First of all, your silly parents can’t seem to tell to know which of the seventeen different items on your dresser you are pointing at with desire. Seriously, they pick up every.single.other.thing but the one you want. Hello, why would I want the picture frame? Never mind that I wanted that yesterday. Today I want the hair brush!
Next, they are constantly interrupting your playtime with annoying things like diaper changes. You really could care less if your diaper was sagging below your knees, you’re busy darnit. These blocks won’t stack themselves, will they?
And why do they keep telling you to stop standing on the furniture?
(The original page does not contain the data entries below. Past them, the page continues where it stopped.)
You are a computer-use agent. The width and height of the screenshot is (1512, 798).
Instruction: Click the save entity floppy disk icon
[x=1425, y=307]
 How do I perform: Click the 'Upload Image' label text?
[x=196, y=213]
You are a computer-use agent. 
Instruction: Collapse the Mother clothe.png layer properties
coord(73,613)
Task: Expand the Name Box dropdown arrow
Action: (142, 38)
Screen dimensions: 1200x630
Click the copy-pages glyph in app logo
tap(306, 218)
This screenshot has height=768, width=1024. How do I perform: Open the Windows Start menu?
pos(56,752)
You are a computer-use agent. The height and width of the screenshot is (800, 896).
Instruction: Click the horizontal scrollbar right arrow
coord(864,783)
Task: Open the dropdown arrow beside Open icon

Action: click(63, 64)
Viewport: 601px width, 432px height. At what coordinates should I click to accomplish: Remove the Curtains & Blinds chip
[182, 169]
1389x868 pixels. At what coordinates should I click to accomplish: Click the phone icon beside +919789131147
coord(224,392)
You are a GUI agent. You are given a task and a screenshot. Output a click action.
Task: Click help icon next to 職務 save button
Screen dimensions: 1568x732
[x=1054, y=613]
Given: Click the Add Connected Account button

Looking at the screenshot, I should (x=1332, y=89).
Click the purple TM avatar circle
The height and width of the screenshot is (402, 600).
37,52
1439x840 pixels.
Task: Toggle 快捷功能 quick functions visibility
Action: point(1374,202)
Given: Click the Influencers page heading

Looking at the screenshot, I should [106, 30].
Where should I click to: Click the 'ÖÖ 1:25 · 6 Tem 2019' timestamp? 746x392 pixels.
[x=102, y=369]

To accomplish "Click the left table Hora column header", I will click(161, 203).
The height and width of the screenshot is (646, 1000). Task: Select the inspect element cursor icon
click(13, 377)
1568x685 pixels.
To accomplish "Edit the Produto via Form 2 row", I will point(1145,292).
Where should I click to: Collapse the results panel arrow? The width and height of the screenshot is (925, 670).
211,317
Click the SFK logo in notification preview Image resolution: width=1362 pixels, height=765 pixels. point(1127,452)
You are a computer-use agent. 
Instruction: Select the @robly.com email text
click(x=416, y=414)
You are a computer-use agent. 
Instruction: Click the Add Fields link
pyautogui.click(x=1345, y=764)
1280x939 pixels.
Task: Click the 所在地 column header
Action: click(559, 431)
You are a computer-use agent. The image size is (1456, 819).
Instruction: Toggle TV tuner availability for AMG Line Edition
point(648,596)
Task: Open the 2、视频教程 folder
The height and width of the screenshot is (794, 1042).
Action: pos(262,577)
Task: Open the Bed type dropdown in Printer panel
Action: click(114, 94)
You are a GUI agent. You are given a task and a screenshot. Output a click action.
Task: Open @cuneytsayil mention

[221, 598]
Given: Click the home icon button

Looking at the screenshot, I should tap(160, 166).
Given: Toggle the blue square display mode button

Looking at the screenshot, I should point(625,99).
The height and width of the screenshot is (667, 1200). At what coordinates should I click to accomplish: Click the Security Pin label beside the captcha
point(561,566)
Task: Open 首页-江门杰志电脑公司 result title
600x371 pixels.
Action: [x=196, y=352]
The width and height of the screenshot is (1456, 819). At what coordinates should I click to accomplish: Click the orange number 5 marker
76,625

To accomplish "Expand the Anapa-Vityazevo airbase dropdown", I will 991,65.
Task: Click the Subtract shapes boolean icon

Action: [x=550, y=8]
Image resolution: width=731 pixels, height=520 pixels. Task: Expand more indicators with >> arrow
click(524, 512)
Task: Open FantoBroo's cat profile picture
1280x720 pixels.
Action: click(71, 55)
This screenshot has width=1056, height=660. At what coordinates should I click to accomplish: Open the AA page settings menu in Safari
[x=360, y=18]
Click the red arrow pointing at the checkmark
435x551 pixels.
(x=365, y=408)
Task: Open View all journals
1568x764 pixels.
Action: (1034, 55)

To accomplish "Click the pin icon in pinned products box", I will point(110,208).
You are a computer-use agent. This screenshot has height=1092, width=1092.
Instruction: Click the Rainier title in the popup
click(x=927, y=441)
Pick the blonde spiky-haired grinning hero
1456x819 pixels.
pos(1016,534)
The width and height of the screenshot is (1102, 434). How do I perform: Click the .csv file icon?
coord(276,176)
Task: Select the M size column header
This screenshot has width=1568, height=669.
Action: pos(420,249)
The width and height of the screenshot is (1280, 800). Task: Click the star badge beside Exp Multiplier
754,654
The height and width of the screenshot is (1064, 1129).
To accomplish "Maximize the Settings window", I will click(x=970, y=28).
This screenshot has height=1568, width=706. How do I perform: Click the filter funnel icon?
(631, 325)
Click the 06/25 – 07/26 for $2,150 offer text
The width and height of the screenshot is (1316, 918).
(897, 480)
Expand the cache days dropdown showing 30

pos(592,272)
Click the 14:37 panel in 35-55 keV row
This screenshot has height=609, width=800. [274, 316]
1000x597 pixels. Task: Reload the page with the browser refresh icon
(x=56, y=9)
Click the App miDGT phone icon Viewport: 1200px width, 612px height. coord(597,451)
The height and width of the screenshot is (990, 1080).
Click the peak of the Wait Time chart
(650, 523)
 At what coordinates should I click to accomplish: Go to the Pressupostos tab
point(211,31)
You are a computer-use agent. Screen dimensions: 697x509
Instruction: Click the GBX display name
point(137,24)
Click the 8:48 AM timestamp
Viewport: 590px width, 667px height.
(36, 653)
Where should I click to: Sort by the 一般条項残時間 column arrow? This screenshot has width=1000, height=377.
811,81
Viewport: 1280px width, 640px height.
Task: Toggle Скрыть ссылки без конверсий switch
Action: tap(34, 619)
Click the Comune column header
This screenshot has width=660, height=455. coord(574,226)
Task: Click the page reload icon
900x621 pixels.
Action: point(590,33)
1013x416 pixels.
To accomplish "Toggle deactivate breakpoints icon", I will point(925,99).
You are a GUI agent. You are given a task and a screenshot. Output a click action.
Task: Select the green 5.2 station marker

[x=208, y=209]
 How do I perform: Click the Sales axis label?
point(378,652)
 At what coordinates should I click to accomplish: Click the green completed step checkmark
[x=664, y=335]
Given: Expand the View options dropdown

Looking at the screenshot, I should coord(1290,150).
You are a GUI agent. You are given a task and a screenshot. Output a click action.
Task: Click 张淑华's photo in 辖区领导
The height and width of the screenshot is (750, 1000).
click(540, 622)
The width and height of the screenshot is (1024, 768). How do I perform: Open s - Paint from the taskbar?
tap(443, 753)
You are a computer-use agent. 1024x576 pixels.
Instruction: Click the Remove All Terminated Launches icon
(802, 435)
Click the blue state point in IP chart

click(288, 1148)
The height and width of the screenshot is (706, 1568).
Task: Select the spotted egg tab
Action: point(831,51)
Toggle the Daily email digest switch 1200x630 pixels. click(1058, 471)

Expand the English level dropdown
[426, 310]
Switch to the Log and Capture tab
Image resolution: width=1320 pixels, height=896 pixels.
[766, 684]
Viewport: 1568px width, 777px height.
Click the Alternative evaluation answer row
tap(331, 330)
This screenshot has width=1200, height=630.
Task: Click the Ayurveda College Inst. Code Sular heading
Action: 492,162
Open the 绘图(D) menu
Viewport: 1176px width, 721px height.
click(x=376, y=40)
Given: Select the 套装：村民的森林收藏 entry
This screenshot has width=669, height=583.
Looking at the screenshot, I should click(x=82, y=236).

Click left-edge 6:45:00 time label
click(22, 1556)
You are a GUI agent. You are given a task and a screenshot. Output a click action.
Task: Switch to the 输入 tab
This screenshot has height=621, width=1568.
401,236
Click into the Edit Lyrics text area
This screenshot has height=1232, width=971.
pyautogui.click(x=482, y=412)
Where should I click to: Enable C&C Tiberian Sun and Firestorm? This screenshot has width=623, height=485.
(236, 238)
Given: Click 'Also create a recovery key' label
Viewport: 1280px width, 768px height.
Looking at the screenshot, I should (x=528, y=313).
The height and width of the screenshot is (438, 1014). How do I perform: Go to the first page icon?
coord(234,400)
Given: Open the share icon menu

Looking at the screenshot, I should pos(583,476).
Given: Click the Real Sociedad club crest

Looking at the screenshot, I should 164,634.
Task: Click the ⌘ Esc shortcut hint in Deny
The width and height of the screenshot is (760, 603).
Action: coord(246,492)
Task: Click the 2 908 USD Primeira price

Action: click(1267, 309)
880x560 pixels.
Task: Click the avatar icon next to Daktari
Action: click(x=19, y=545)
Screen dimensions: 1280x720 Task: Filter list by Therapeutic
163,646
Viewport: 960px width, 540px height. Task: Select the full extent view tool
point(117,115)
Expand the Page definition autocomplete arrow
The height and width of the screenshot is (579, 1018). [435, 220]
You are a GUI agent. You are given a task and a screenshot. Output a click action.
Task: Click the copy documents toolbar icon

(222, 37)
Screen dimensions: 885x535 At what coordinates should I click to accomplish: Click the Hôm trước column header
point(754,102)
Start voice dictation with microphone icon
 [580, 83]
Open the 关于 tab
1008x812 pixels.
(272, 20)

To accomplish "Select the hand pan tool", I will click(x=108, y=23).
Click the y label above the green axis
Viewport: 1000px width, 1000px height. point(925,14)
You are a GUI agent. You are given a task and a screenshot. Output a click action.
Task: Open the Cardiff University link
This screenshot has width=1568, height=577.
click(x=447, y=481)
They must be threatened by your taller stature from the coffee table and want to keep you down so they feel all big and superior.
Don’t even get started about mealtime. Clearly they are saving the best food for their own plates. They try to convince you that the rice and beans on your plate is the same exact thing that they are eating, but you know better. Fork over your burrito Daddy. And what do you have over there, Mommy? Delicious avocado? It looks awful similar to what you put on my plate but I’m no fool. Give it here, woman. You can have mine. I even mushed it up with my hands a little so it’ll be easier for you to eat.
Oh and one more thing, what’s the deal with the toilet? They take you to a pool every week for swim lessons but you’re supposed to ignore this perfectly splash-able bowl of water? It makes no sense.
Just another day at our house.
Frankly I don’t know how Sarah Beth puts up with us. But I’m glad she does.